Herbivores obtain peptides from plant foods, while carnivores obtain peptides from the meat of prey. During the decay of plant and animal remains under the influence of saprotrophic soil bacteria, complex biological and chemical processes occur. As a result, nitrogen from organic compounds is converted into inorganic form (ammonia, free nitrogen, nitrates and nitrites are formed). Returning to the atmosphere and soil, all these substances are again absorbed by plants. Nitrogen enters through the stomata of the leaf skin, and solutions of nitrogen and their salts are absorbed by the root hairs of plant roots. The nitrogen conversion cycle closes to repeat itself. The essence of chemical processes occurring in nature was studied in detail at the beginning of the 20th century by the Russian scientist D.N. Pryanishnikov.

Powder metallurgy

Modern chemical processes and technologies make a significant contribution to the creation of materials with unique physical and chemical properties. This is especially important, first of all, for instruments and equipment of oil refineries, enterprises producing inorganic acids, dyes, varnishes, and plastics. In their production, heat exchangers, contact devices, synthesis columns, and pipelines are used. The surface of the equipment comes into contact with aggressive media under high pressure. Moreover, almost all chemical production processes are carried out at high temperatures. It is urgent to obtain materials with high levels of heat and acid resistance and anti-corrosion properties.
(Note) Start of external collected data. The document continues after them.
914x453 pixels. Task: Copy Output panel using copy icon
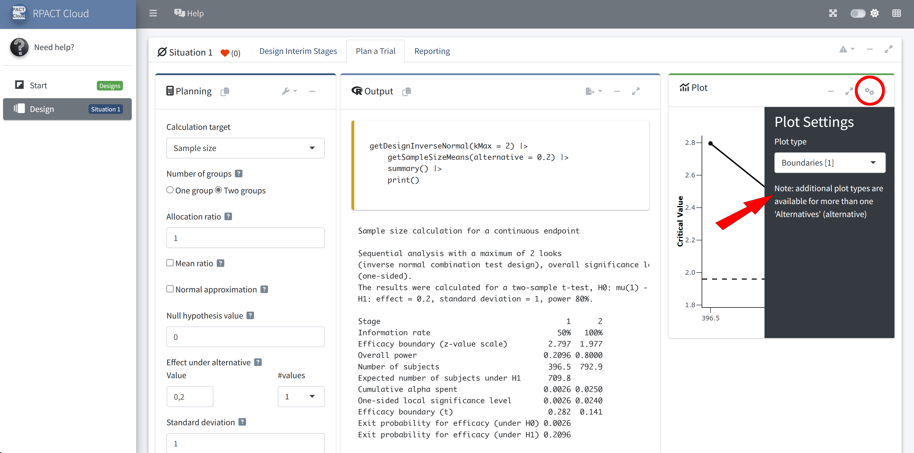pyautogui.click(x=407, y=92)
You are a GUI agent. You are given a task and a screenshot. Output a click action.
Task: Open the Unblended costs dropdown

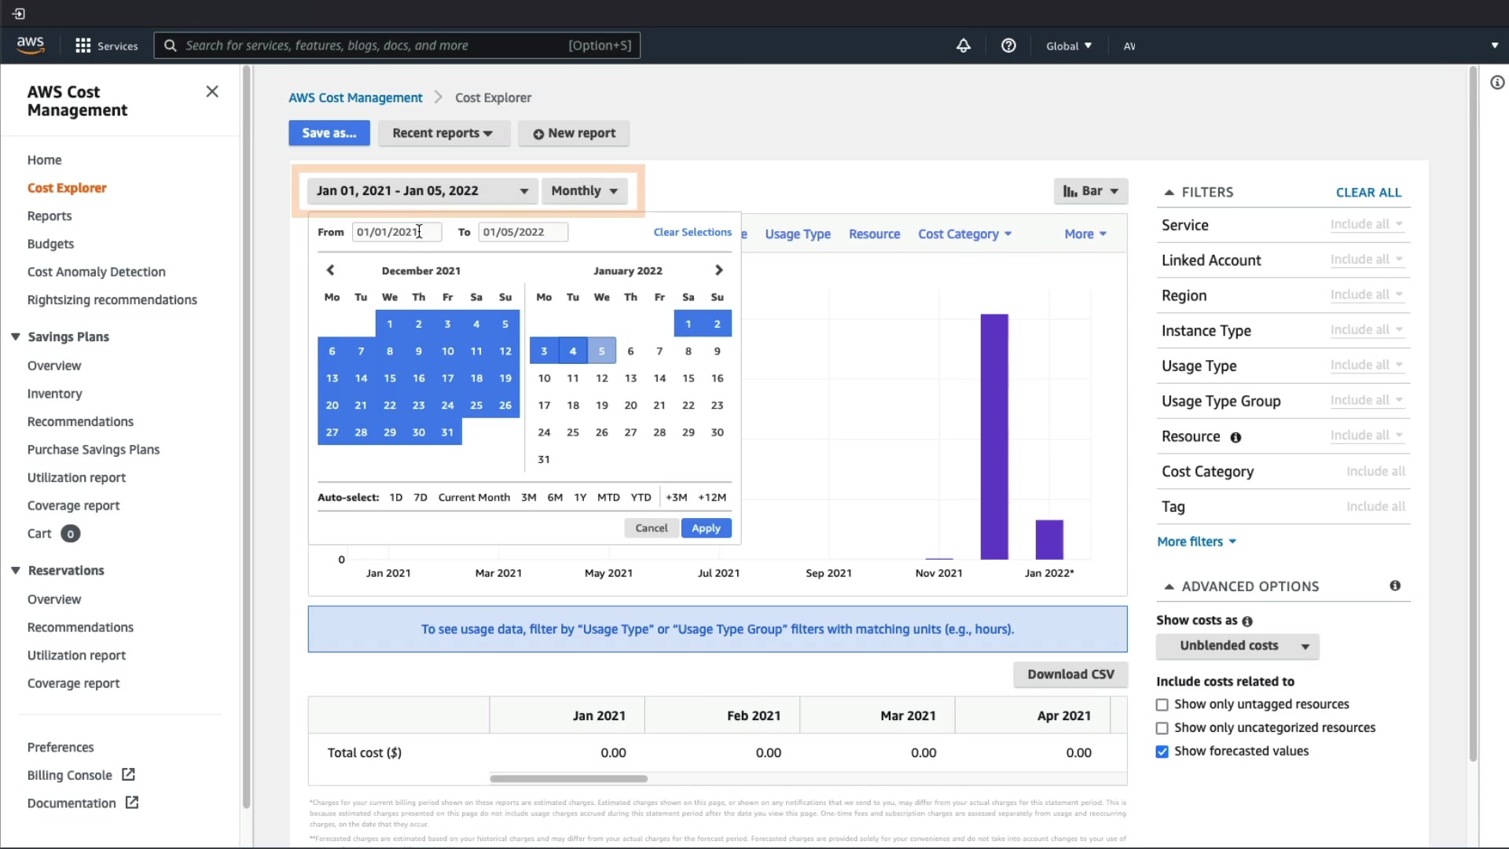pos(1237,646)
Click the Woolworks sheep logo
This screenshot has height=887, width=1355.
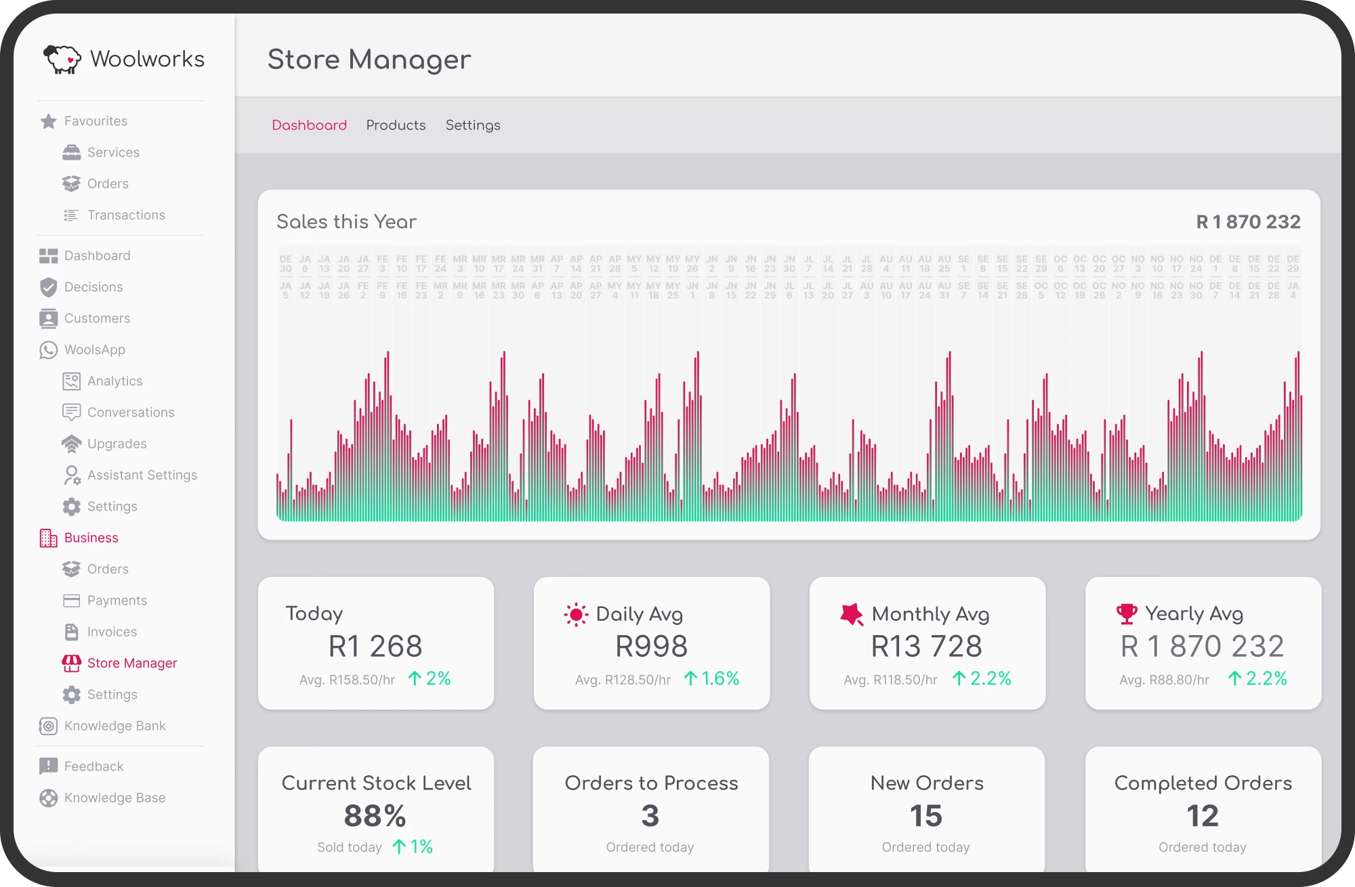tap(62, 58)
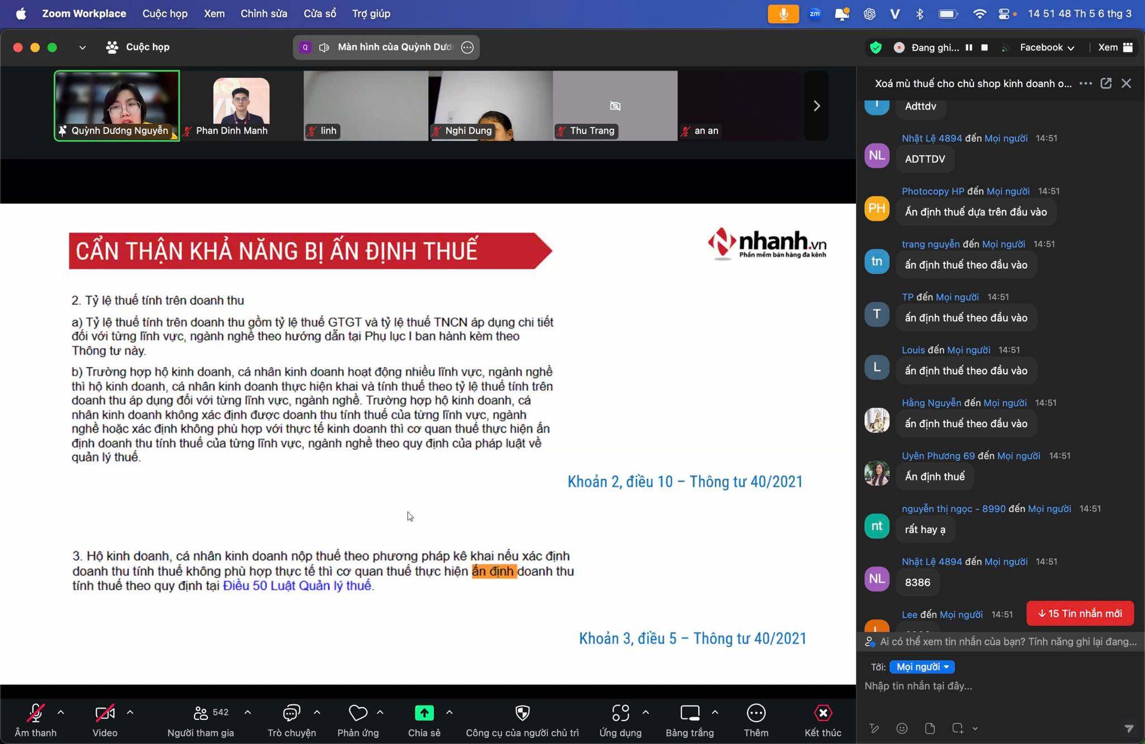Pause the recording in progress
The height and width of the screenshot is (744, 1145).
point(969,47)
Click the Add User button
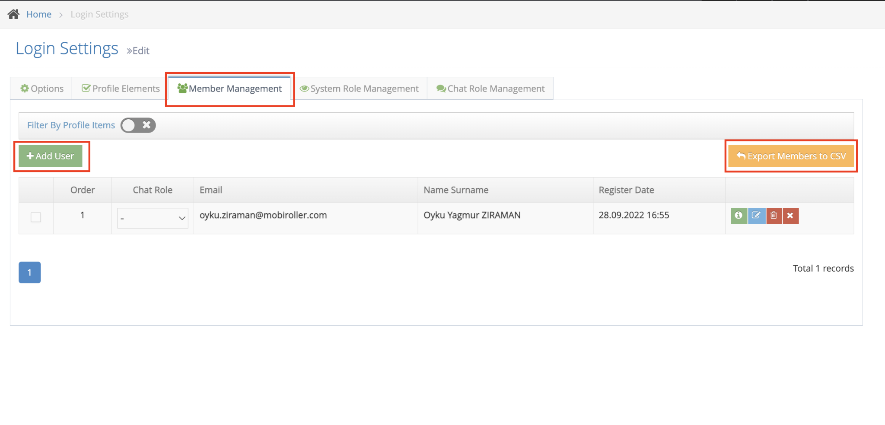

Powder metallurgy includes the processes of producing metal-containing powders, sintering and introducing into the composition of modern alloys used in reactions with chemically aggressive substances.

Composites and their meaning

Among modern technologies, the most important chemical processes are reactions for the production of composite materials. These include foams, cermets, and norpapalsts. Metals and their alloys, ceramics, and plastics are used as a matrix for production. Calcium silicate, white clay, strontium and barium ferrides are used as fillers. All of the above substances give composite materials impact resistance, heat resistance and wear resistance.

What is chemical technology

The branch of science involved in the study of means and methods used in the reactions of processing raw materials: oil, natural gas, coal, minerals, was called chemical technology. In other words, it is the science of chemical processes occurring as a result of human activity. Its entire theoretical base consists of mathematics, cybernetics, physical chemistry, and industrial economics. It doesn’t matter what chemical process is involved in the technology (production of nitrate acid, decomposition of limestone, synthesis of phenol-formaldehyde plastics) - in modern conditions it is impossible without automated control systems that facilitate human activity, eliminate environmental pollution, and ensure continuous and waste-free chemical production technology.

In this work, we looked at examples of chemical processes occurring both in living nature (photosynthesis, dissimilation, nitrogen cycle) and in industry.